Not surprisingly, this fits in with the overall Tomato philosophy, as described by Tomato co-founder, Simon Taylor, in an interview.

“Richard Sennet in his book The Craftsman describes a process and method that craftspeople use, as a way of improving upon what they do and to share what they're doing with each other,” Taylor said. “That whole thinking-making-making-thinking is what we've been doing. Because we've worked so much as a group, we share process and knowledge. In other words, it's collaboration.”

The collective influence is strong throughout Underworld’s work, on and off stage, in and out of the studio, as Hyde explained when the online design magazine Print asked him what he had been asking himself about his artistic progress.

“I’m at a place where I’m overlapping,” he said. “Like now, I’m watching the light [from his hotel window in Tokyo]. It’s been quite hazy in Japan a lot of the time I’ve been here and the minute the haze lifts, I’ve got to be out on the street where the shadows are sharp. There is that continual hunger to be out there, taking pictures and making drawings.

“But I’m also crossing to that place now where I need to be in New York, not just to be in the gallery, not just to be making work. But to sit with [Tomato co-founder] John Warwicker for a few hours [looking] through the work and going, “What do you think?”

But then that goes right back to the earliest days of the band for Smith who explained that “Tomato was crucial” to how they approached their work.

“There was the stimulation, the young minds, the awkward nature and mix of people,” said Smith in that 2014 documentary. “The art I found so inspiring, the attitude.
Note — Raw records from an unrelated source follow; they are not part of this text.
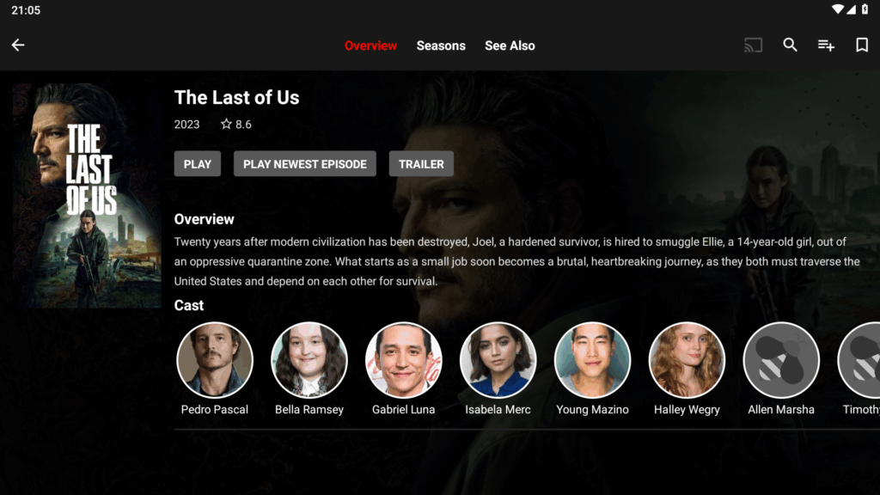Select Gabriel Luna in the cast list
This screenshot has height=495, width=880.
pyautogui.click(x=404, y=360)
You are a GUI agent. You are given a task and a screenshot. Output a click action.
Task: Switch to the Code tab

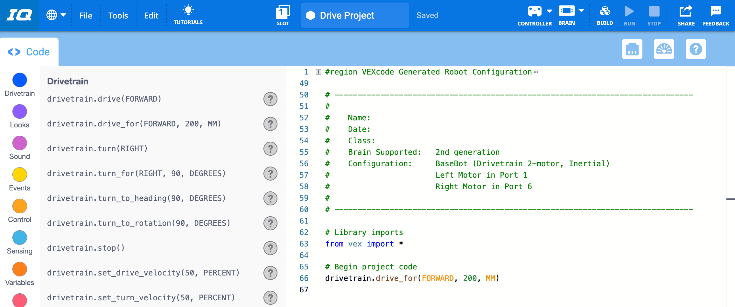tap(29, 51)
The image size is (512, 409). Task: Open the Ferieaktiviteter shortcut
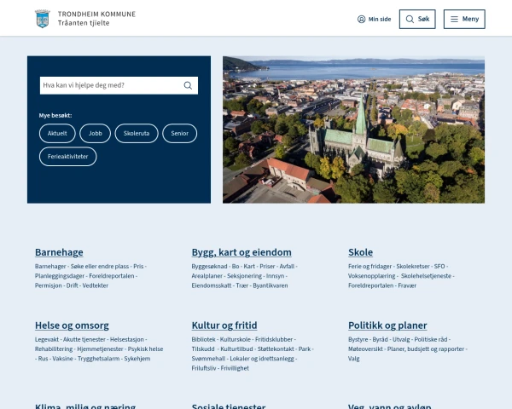click(x=68, y=157)
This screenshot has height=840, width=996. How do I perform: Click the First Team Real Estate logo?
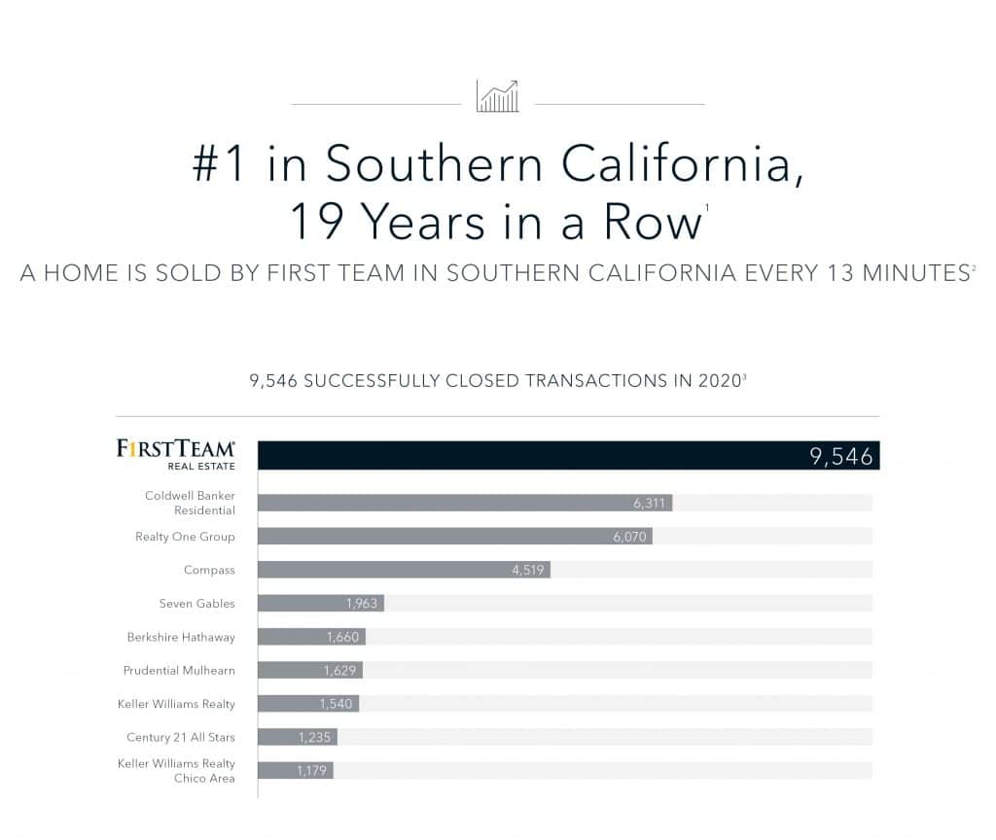(176, 455)
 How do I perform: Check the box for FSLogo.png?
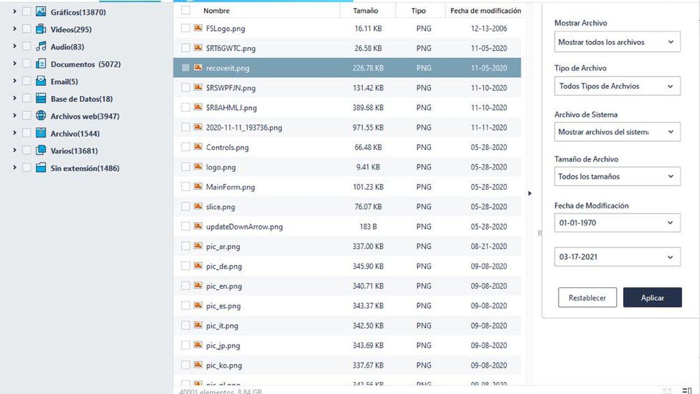pyautogui.click(x=186, y=28)
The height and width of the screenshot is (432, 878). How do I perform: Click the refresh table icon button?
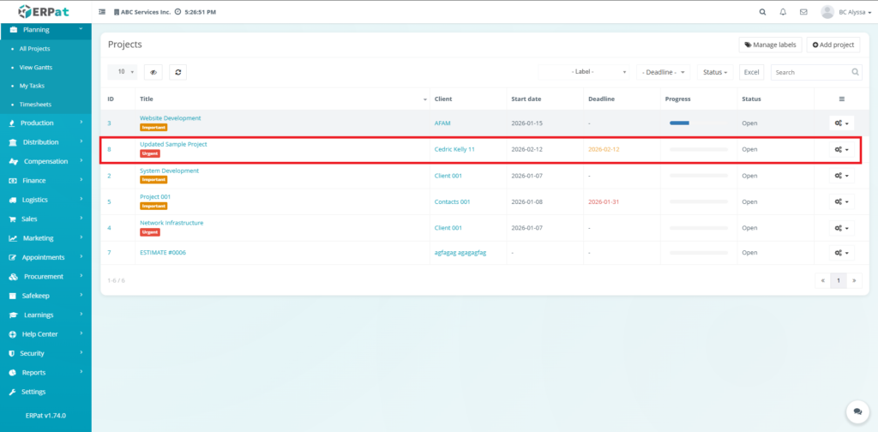177,73
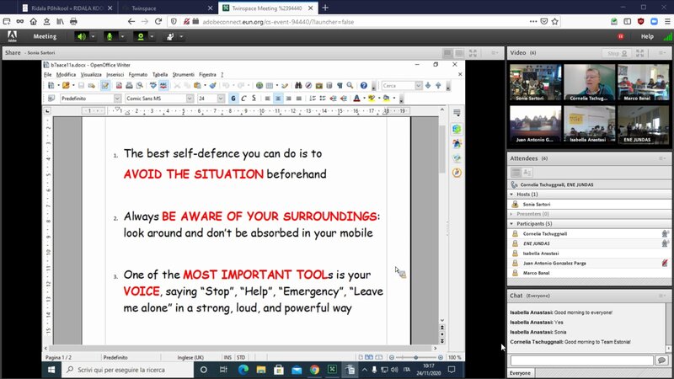This screenshot has height=379, width=674.
Task: Open the Navigator compass icon in sidebar
Action: (x=457, y=172)
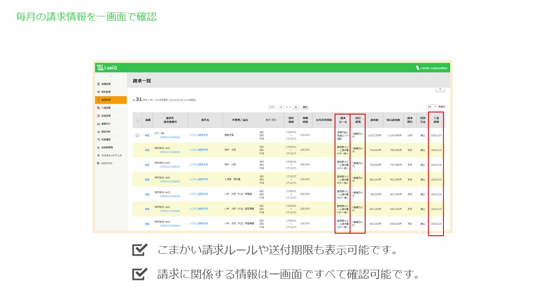Collapse the sidebar using the top arrow

111,76
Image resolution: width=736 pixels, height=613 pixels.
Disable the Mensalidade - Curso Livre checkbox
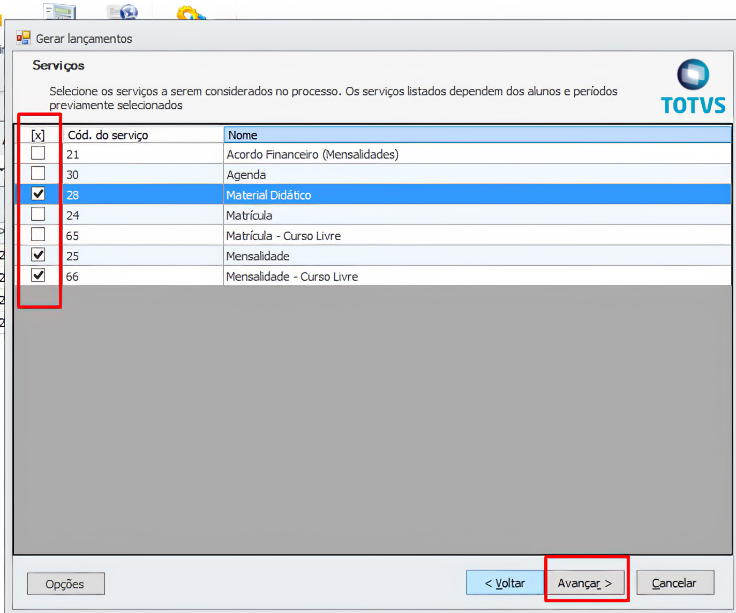pos(38,275)
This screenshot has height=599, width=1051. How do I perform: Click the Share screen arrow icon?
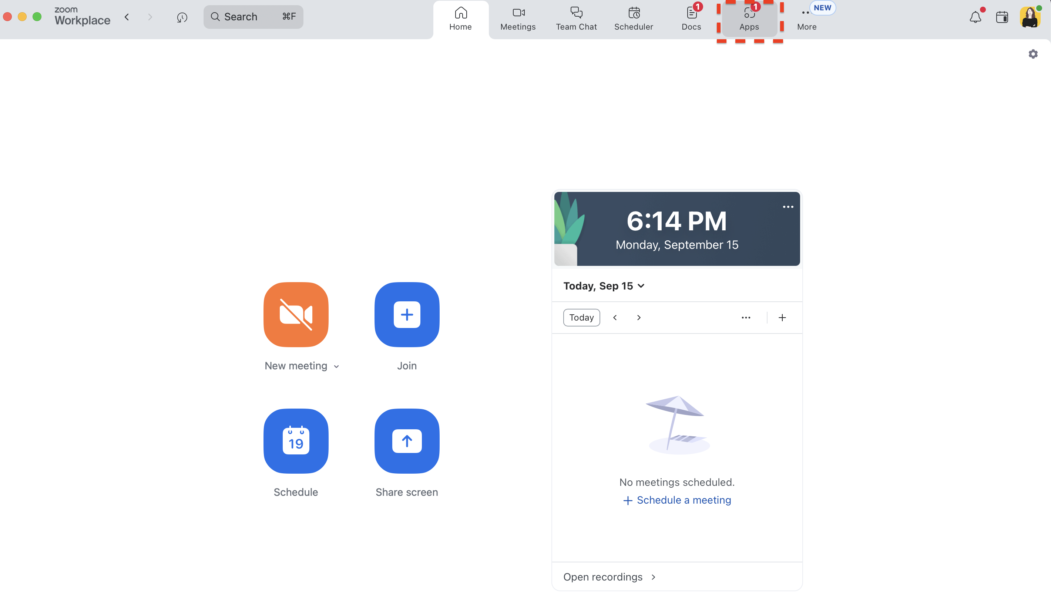(406, 441)
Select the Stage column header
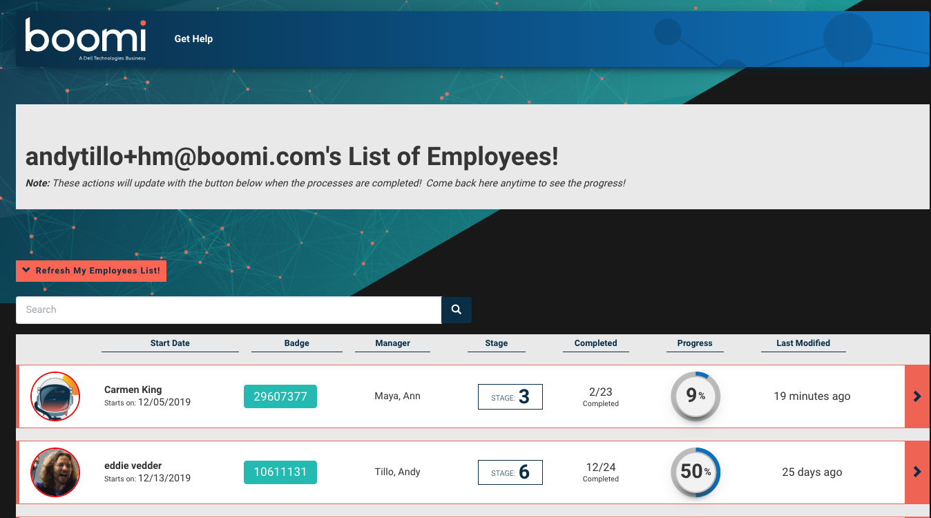The image size is (931, 518). (x=496, y=343)
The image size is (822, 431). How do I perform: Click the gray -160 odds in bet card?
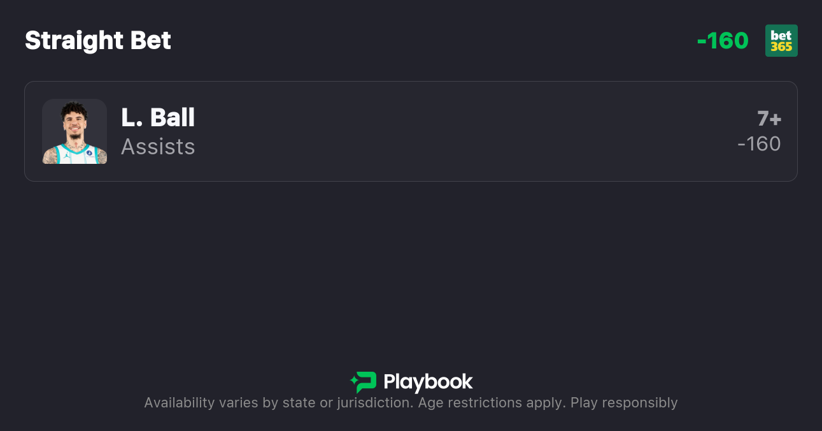759,144
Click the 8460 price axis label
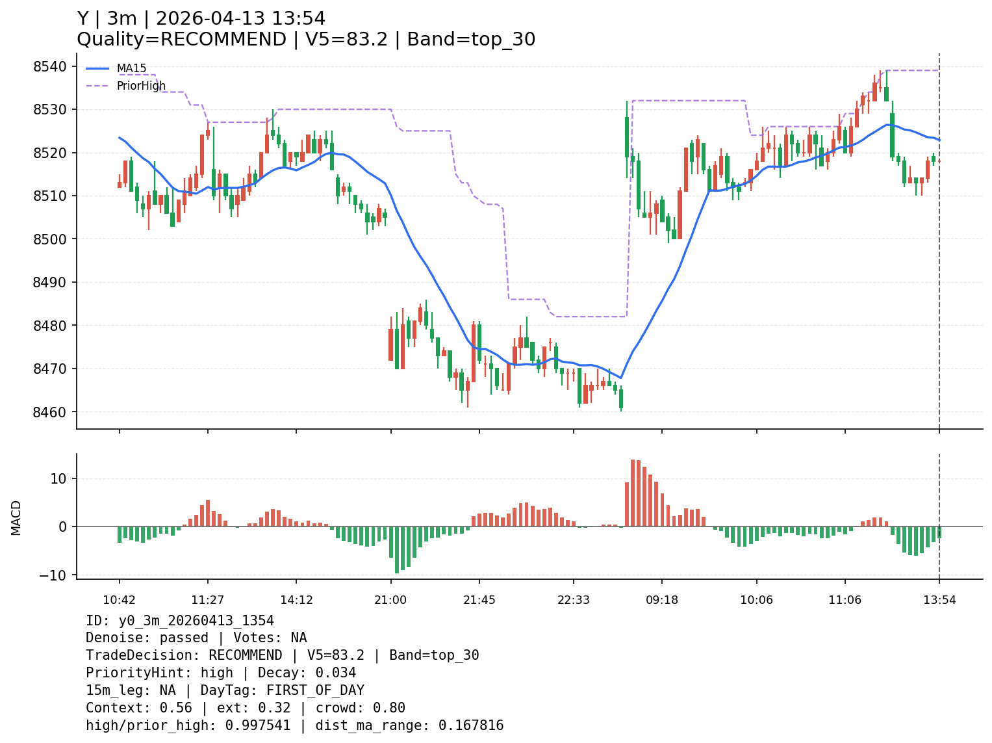Image resolution: width=992 pixels, height=743 pixels. coord(50,412)
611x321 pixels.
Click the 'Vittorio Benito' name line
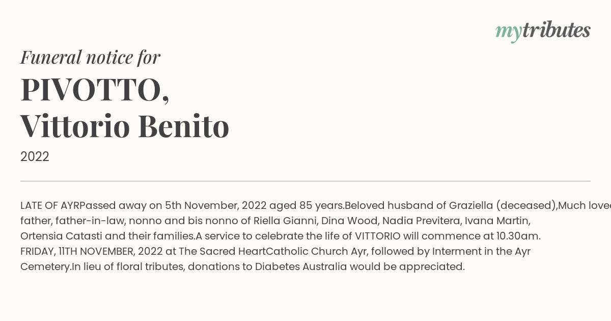125,126
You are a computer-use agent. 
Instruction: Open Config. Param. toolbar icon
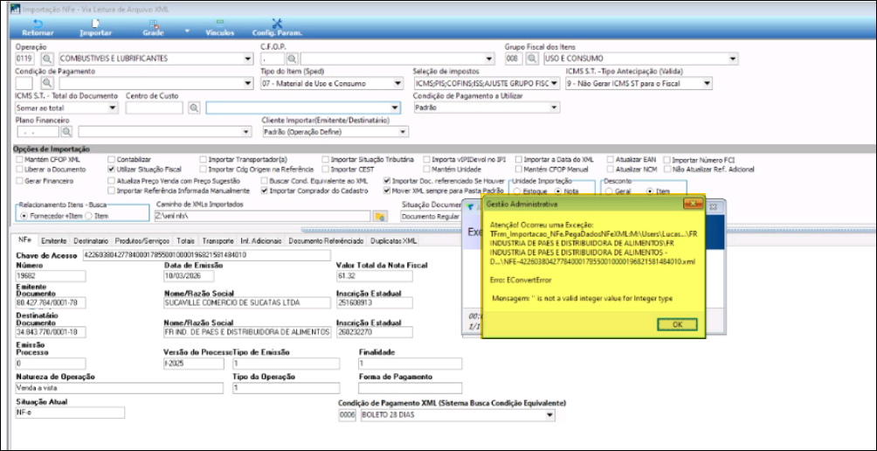click(x=277, y=24)
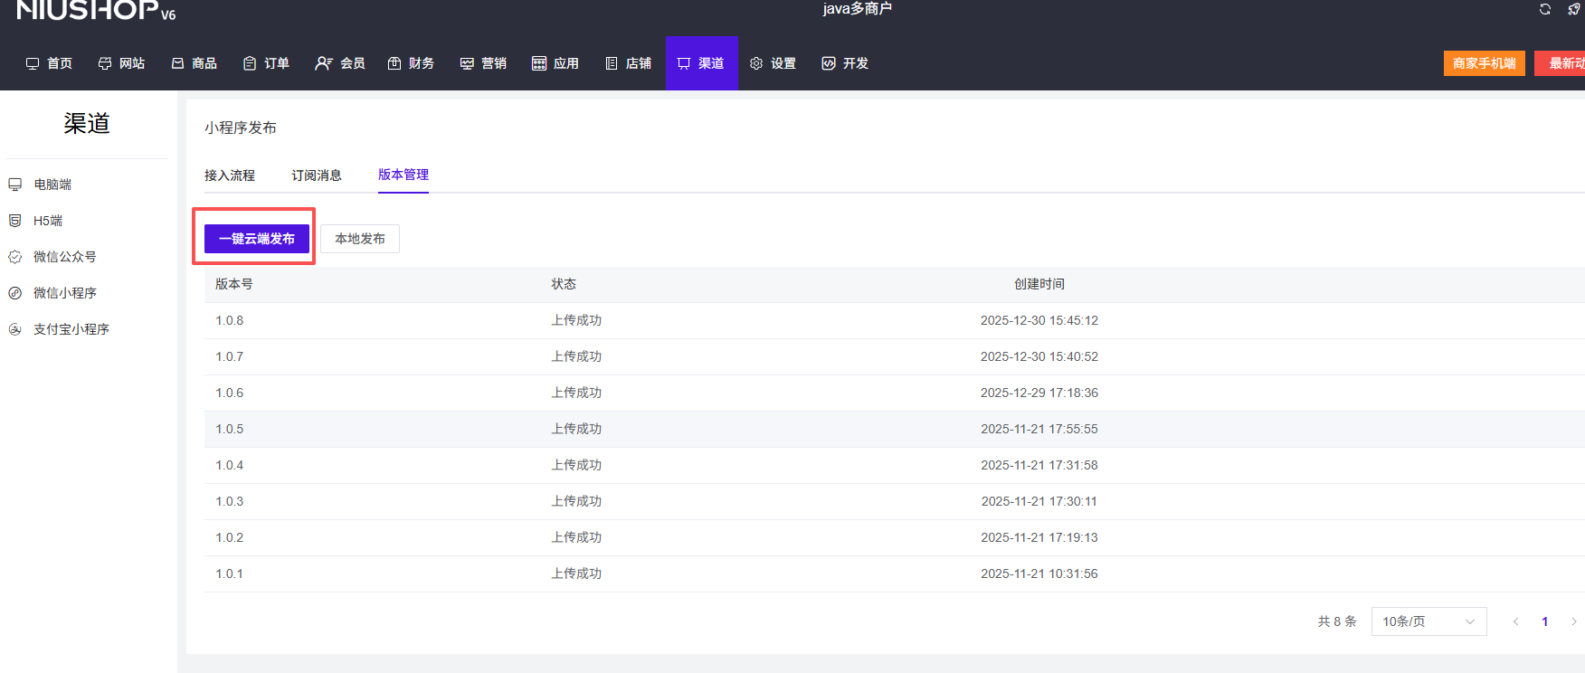Switch to the 接入流程 tab
The height and width of the screenshot is (673, 1585).
pos(230,175)
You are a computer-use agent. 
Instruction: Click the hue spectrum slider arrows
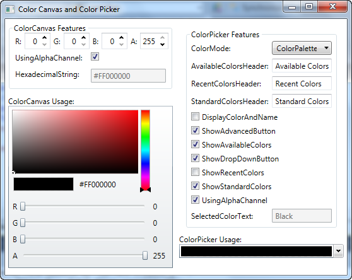point(145,190)
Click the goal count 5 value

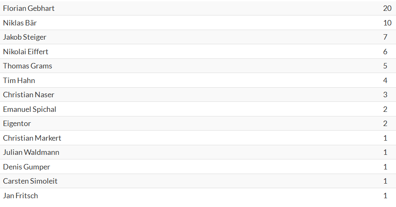point(385,66)
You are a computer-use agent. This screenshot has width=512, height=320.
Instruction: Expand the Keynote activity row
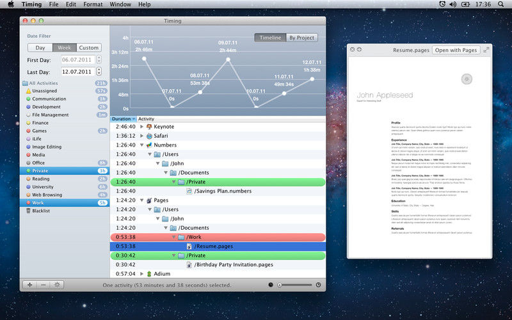pyautogui.click(x=141, y=127)

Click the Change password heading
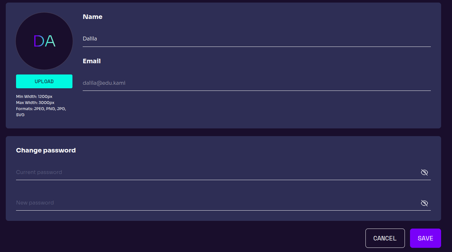[46, 150]
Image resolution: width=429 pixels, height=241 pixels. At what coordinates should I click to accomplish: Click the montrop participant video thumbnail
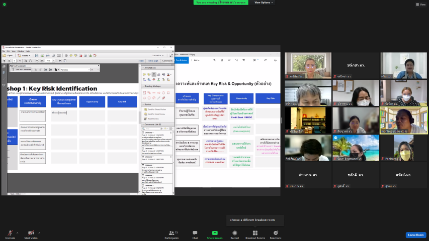pyautogui.click(x=404, y=120)
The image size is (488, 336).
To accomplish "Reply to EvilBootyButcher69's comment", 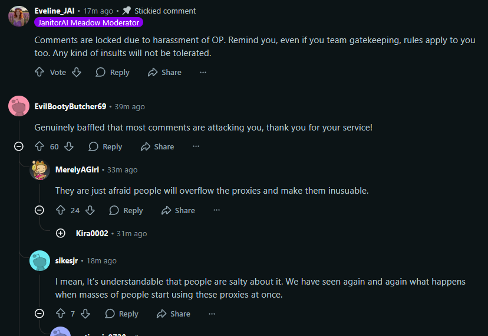I will (105, 146).
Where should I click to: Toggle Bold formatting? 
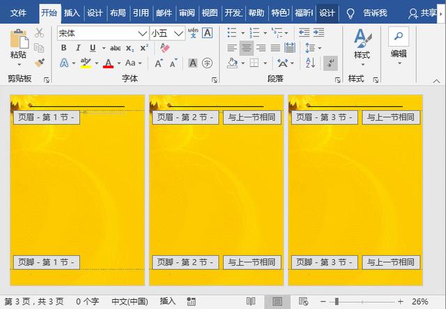[63, 47]
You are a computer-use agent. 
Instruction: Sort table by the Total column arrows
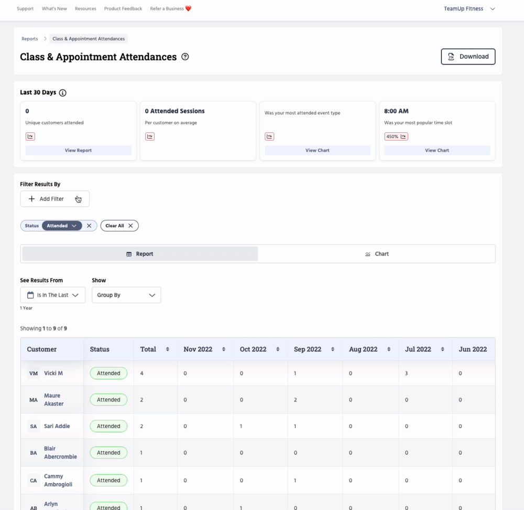(168, 349)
It seemed to consolidate things that I needed, encouragement to follow my heart.”

And in the realm of the senses, that was about risk and not fearing failure, but embracing it.

Live, without rehearsals for Underworld, “it was all about the pressure of the moment, the failing and the recovery, which I think we did admirably well,” Smith said, adding, in a reference that echoed Samuel Beckett’s famous axiom of failing but failing better, that recording is “failing relentlessly … until there’s a successful moment, which lasts about ten minutes, and then it’s on to the next failure until there’s the next little success”.

Underworld play at the Sydney Opera House May 31-June 3.